Como forma de enfrentar o problema de forma transversal, muitos países têm vindo a implementar políticas concertadas de melhoria da eficiência energética do parque edificado e de garantia do acesso a energia a cidadãos identificados como vulneráveis. Em Portugal, por exemplo, as tarifas sociais de eletricidade e gás, surgiram exatamente como forma de assegurar que todos os cidadãos usufruem destes serviços. No entanto, e tal como assumido na ENLPCPE 2022-2050, esta medida por si só não se configura como uma solução para o problema e tem de ser complementada com outras. Para que a ENLPCPE 2022-2050 se possa, de facto, estabelecer como uma orientação central na formulação de políticas direcionadas para a caracterização e mitigação do problema com a finalidade de garantir um maior desempenho térmico (conforto) nas habitações e melhor qualidade de vida (e saúde) para os portugueses, a interligação com outros documentos fundamentais, como a Estratégia de Longo Prazo para a Renovação dos Edifícios, tem de ser aberta e constantemente atualizada. O desafio conjunto de transformar o edificado existente para dar resposta à descarbonização e às fracas condições de habitabilidade que estão na origem da pobreza energética é enorme, mas novas orientações relativas às propostas para a revisão da Diretiva para o Desempenho Energético dos Edifícios podem trazer avanços ao introduzirem padrões mínimos de desempenho energético, com o objetivo de desencadear a necessária transformação profunda no setor.
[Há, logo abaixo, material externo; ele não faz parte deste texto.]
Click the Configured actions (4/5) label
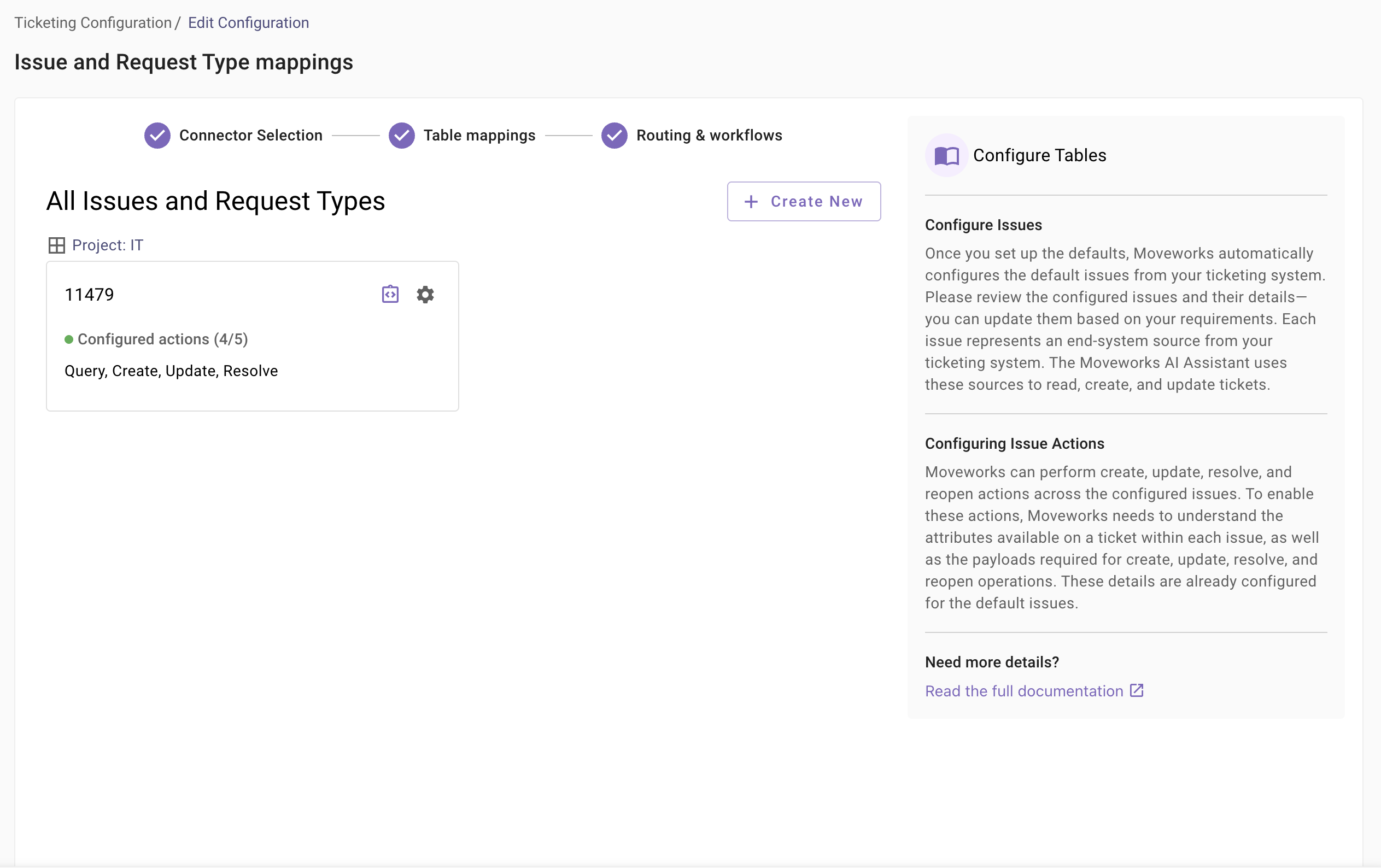The width and height of the screenshot is (1381, 868). click(x=162, y=339)
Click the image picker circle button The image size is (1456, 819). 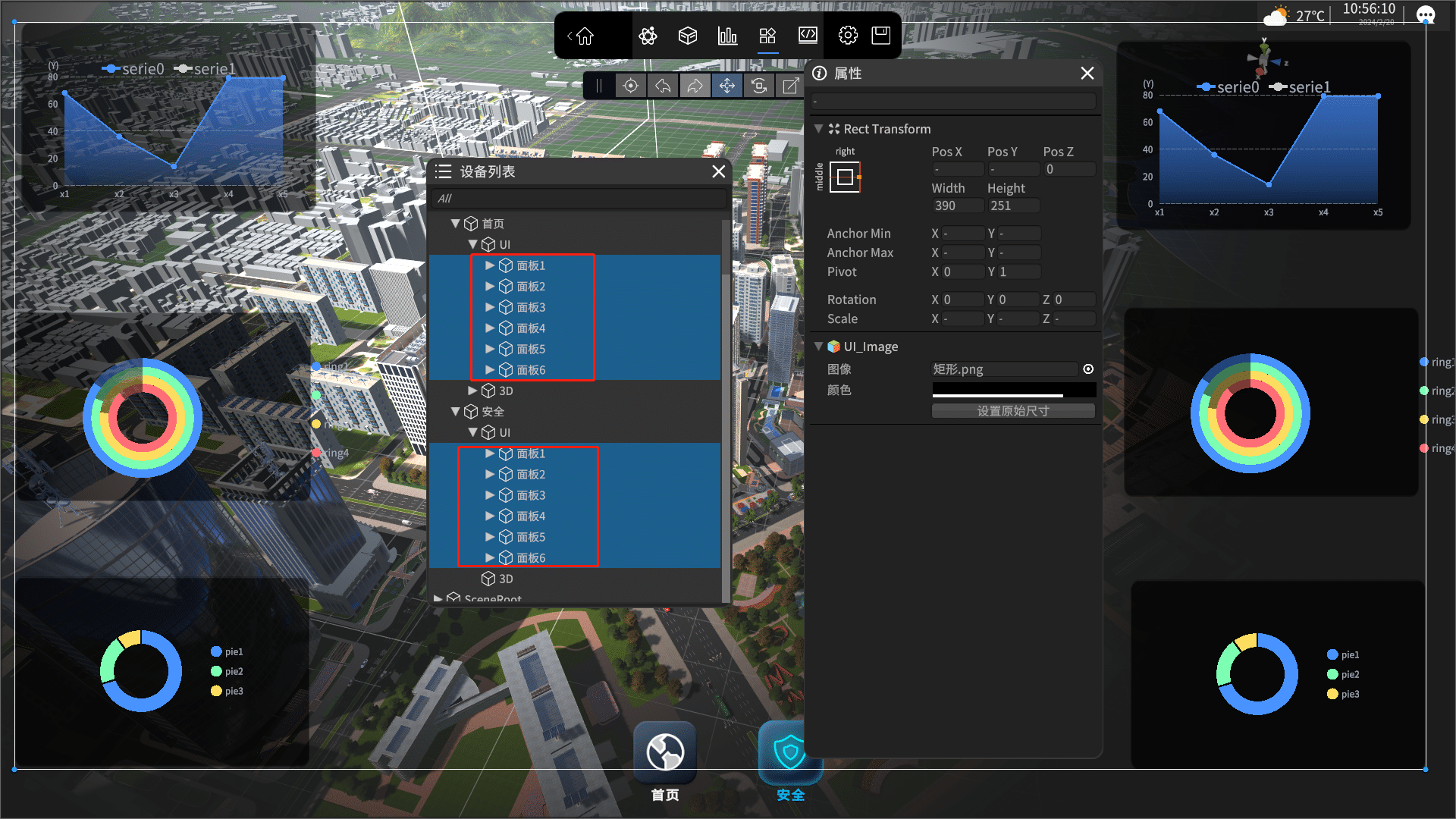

Mais do que um mero olhar sobre a caracterização da pobreza energética num determinado território, as iniciativas locais como a mencionada acima, assim como projetos com ações concretas nesta temática, onde se incluem a medida “Energia e Conforto para Todos”, financiada pela ERSE no âmbito do Plano de Promoção da Eficiência no Consumo de Energia, e o projeto europeu Porto Energy ElevatoR, financiado pelo programa H2020, ambos coordenados pela AdEPorto, reforçam a importância do papel de proximidade das agências regionais de energia e ambiente no desenvolvimento de novos instrumentos de política local, como a implementação de balcões únicos de aconselhamento energético e a necessária capacitação social, técnica e económica das entidades locais nesta temática.
Este artigo foi originalmente publicado na edição n.º 146 da Edifícios e Energia (Março/Abril 2023)
As conclusões expressas são da responsabilidade dos autores.